Anila Q Agha


Anila Quayyum Agha was born and raised in Lahore, Pakistan, where she completed her BFA in Textile Arts in 1991. Having relocated to Dallas, TX in 2000 she attended the University of North Texas and completed her MFA in Fiber Arts in 2004.

Agha has an extensive exhibition record here in the USA and has won numerous awards for her artwork, such as the Fort Worth Dealers Association Award, for her participation in Art in the Metroplex. Recently Agha received a CICF- Efroymson Foundation Travel Grant, and the New Frontiers Travel Grant for a research trip to Pakistan for 2009.

Agha was an Artist in Resident at the Center for Contemporary Craft, Houston, TX and taught for three years at the college/ University level in Houston, TX. Currently she is the Assistant professor of Drawing at The Herron School of Art and Design in Indianapolis, IN.

Agha works with mixed media; creating artwork that explores and comments on global politics, mass media, and social and gender roles in our current cultural and global scenario. As a result her artwork is conceptually challenging, producing more complicated weaves of thought, artistic action and social experience.

Douglas Britt in his short review in the Houston Chronicle said the following about Agha’s work during her second solo show at Joanwich Art gallery, Houston, TX during the summer of 2008.

June 25, 2008, 1:33PM Last call for these area art exhibits By DOUGLAS BRITT Copyright 2008 Houston Chronicle TOOLS When Words Aren't Enough

At Joanwich & Co., Pakistan-born and Houston-based artist Anila Quayyum Agha presents When Words Aren't Enough, a mysterious, exquisite body of works on paper in which writing and embroidery serve as the primary modes of drawing.

Most of the pieces feature stanzas by the Urdu poet Faiz Ahmed Faiz, with English translations or paraphrases available alongside the exhibition checklists.

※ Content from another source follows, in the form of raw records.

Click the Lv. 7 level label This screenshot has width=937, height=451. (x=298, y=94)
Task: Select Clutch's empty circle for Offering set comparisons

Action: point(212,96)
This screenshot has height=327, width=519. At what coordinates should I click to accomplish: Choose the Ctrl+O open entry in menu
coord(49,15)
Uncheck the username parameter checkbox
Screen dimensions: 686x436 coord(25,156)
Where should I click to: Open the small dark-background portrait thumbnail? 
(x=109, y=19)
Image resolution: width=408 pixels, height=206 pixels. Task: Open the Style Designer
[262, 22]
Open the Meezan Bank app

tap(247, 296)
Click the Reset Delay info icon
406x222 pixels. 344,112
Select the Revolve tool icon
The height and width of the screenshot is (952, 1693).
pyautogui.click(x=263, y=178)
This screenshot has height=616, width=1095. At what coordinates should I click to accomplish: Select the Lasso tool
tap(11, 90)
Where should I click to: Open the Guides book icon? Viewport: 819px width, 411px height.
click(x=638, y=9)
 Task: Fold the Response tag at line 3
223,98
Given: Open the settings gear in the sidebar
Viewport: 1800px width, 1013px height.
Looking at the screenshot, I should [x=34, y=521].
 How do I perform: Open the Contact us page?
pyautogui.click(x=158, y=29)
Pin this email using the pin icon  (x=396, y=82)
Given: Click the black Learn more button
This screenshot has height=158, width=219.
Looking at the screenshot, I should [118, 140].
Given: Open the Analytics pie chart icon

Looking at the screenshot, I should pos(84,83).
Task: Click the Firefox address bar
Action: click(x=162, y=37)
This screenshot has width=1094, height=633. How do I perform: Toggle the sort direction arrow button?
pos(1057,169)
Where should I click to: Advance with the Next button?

Sometimes the poems' letters are sewn with golden thread onto the paper; in other cases, they're cut out.

Dyes, stains and beads join collaged or transferred headlines or excerpts from newspaper articles to create images that evoke antique manuscripts but reference contemporary events, specifically the wars in Iraq and Afghanistan.

The juxtaposition of embroidery, which typically is seen as women's work, with news of warfare and the words of a male poet, hints at further political undertones in these seductive, unsettling works.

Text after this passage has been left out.